**** DATA IN THIS EXERCISE ****

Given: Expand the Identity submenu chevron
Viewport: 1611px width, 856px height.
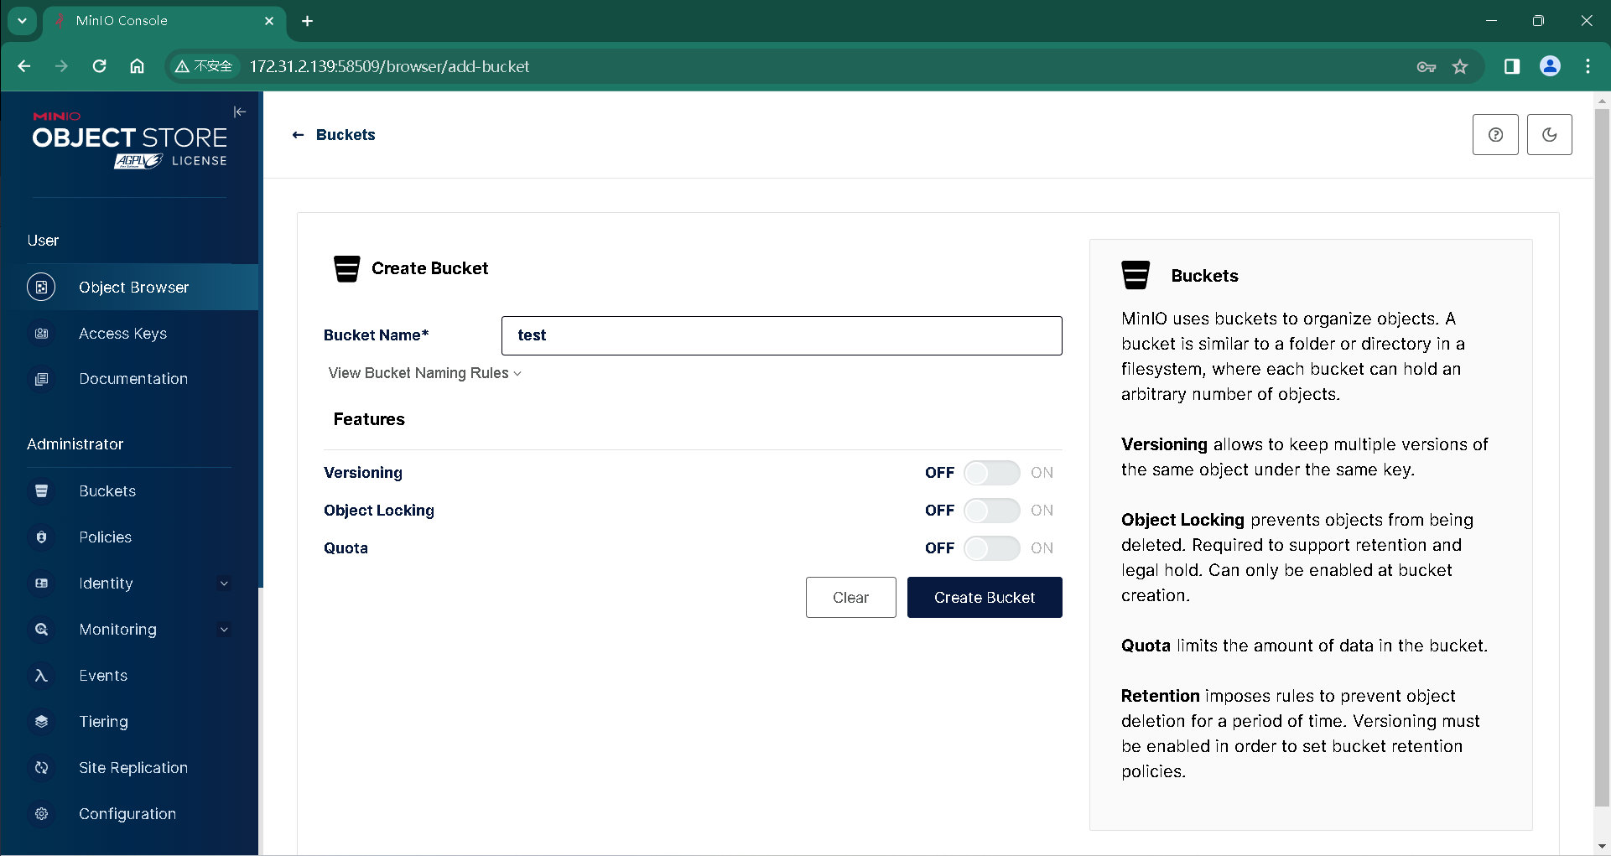Looking at the screenshot, I should [x=224, y=584].
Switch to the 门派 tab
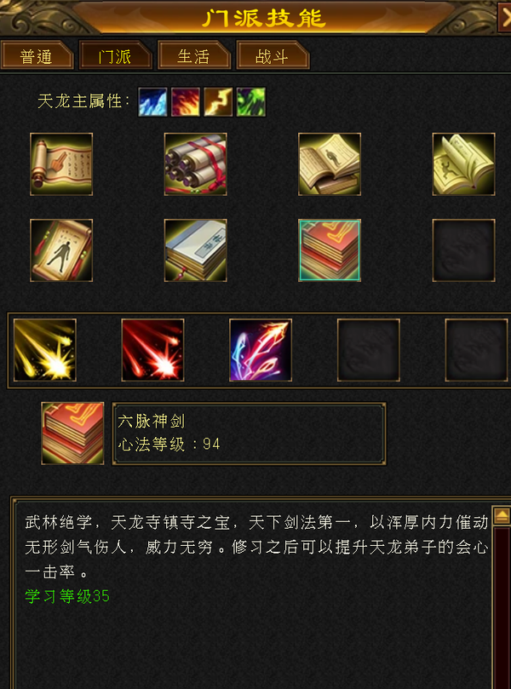The height and width of the screenshot is (689, 511). click(115, 55)
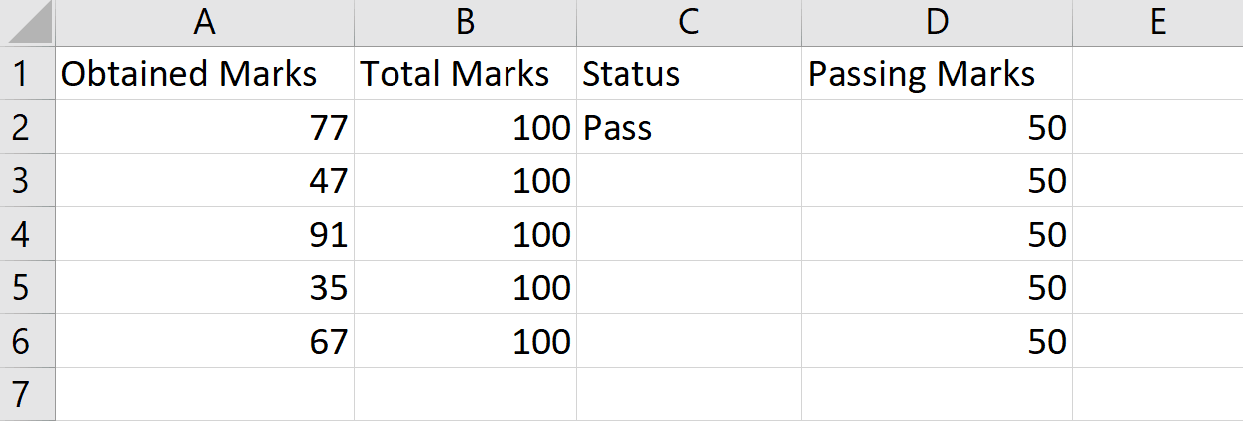Select cell with obtained marks 91

pyautogui.click(x=204, y=234)
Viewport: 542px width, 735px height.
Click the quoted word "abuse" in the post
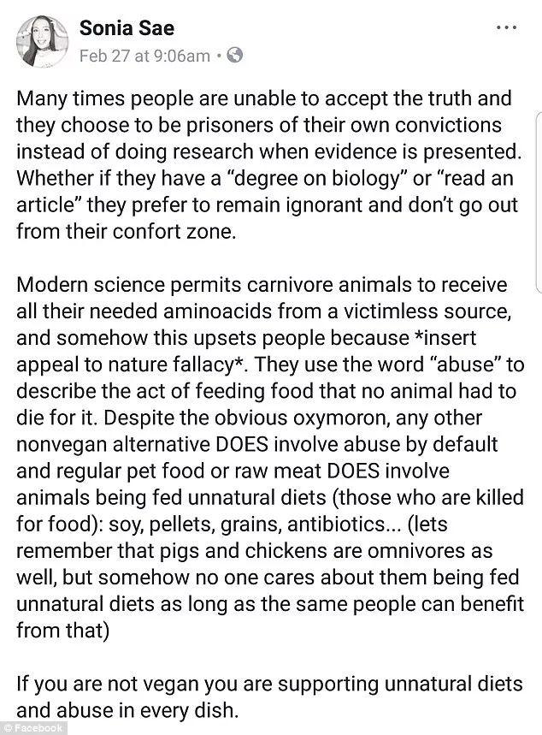[x=465, y=365]
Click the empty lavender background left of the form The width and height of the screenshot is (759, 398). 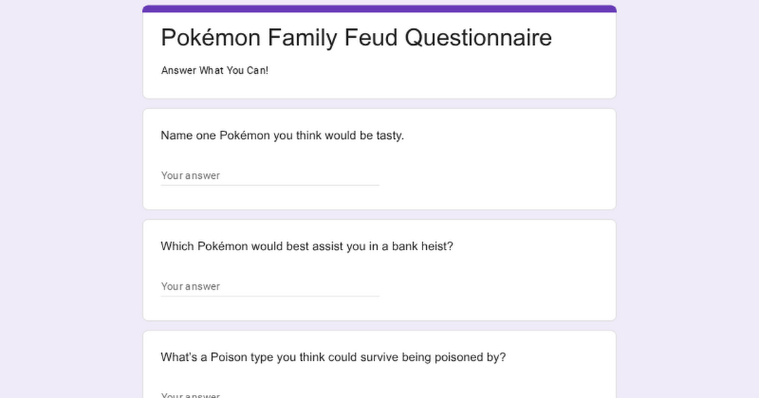[x=70, y=202]
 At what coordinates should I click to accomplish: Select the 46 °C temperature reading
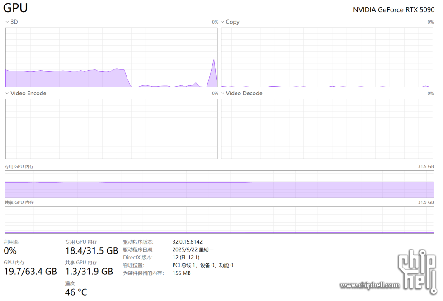76,292
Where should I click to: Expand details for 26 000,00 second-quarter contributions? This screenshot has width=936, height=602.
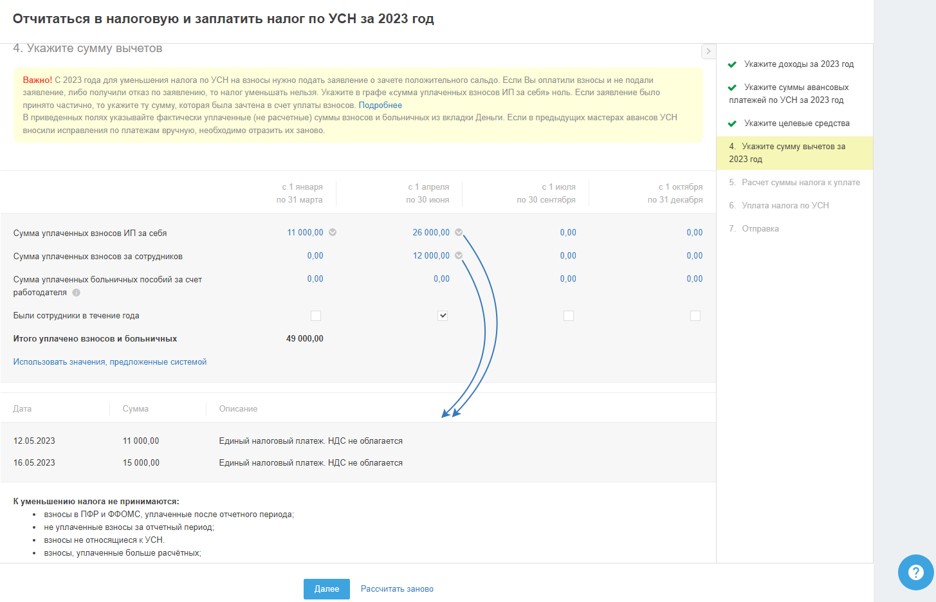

****

INSTRUCTIONS FOR THE TASK -
Search the entries above for the word "Expand", and copy every line where it occurs.

EXERCISE ANSWER -
Given: Expand the Identity submenu chevron
Where should I click to: Expand details for 26 000,00 second-quarter contributions? This screenshot has width=936, height=602.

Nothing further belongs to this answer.